The paper tackled prosody modeling in diffusion-based text-to-speech (TTS) by investigating multi-stage pretraining with masked language modeling and cross-modal contrastive learning, finding that a two-stage curriculum achieved the best synthesis quality in terms of intelligibility, speaker similarity, and perceptual measures, while same-phoneme refinement degraded synthesis despite improving prosodic retrieval.

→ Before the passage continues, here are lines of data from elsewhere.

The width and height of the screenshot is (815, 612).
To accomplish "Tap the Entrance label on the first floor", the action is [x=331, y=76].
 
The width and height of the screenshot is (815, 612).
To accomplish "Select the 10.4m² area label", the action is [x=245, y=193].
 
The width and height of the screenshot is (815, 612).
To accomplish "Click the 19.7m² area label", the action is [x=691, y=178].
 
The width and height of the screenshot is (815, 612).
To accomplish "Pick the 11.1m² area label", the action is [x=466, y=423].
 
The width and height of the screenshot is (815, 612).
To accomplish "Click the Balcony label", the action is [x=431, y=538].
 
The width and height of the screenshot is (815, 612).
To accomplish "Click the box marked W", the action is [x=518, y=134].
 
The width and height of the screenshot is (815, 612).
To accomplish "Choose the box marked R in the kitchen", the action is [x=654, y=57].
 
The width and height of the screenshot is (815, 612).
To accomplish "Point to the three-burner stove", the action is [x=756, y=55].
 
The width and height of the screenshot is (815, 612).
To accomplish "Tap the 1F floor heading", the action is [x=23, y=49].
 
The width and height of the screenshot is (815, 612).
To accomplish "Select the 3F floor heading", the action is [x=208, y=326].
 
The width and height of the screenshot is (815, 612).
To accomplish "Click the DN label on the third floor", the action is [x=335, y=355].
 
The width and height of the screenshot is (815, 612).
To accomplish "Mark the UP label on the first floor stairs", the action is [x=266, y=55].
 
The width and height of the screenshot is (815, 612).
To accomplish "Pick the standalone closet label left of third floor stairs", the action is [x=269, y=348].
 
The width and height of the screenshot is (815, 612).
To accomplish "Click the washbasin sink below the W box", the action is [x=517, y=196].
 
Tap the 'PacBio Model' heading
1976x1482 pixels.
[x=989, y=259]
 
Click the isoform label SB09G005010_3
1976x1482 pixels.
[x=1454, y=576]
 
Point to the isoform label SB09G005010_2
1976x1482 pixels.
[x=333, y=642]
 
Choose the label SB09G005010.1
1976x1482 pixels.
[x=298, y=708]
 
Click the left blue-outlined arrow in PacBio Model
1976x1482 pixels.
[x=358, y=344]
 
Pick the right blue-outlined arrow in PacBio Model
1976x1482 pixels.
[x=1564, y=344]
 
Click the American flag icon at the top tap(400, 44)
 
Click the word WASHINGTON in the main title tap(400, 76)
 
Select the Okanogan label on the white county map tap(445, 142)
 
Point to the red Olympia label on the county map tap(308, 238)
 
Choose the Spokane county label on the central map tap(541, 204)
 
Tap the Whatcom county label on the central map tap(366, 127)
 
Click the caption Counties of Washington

We investigate multi-stage pretraining for prosody modeling in diffusion-based TTS. A speaker-conditioned dual-stream encoder is trained with masked language modeling followed by SigLIP-style cross-modal contrastive learning using mixed-phoneme batches, with an additional same-phoneme refinement stage studied separately. We evaluate intrinsic text-audio retrieval and downstream synthesis in Grad-TTS and a latent diffusion TTS system. The two-stage curriculum (MLM + mixed-phoneme contrastive learning) achieves the best overall synthesis quality in terms of intelligibility, speaker similarity, and perceptual measures. Although same-phoneme refinement improves prosodic retrieval, it reduces phoneme discrimination and degrades synthesis. These findings indicate that improvements in embedding-space metrics do not necessarily translate to better generative performance and highlight the need to balance phoneme discrimination and prosodic sensitivity in TTS pretraining.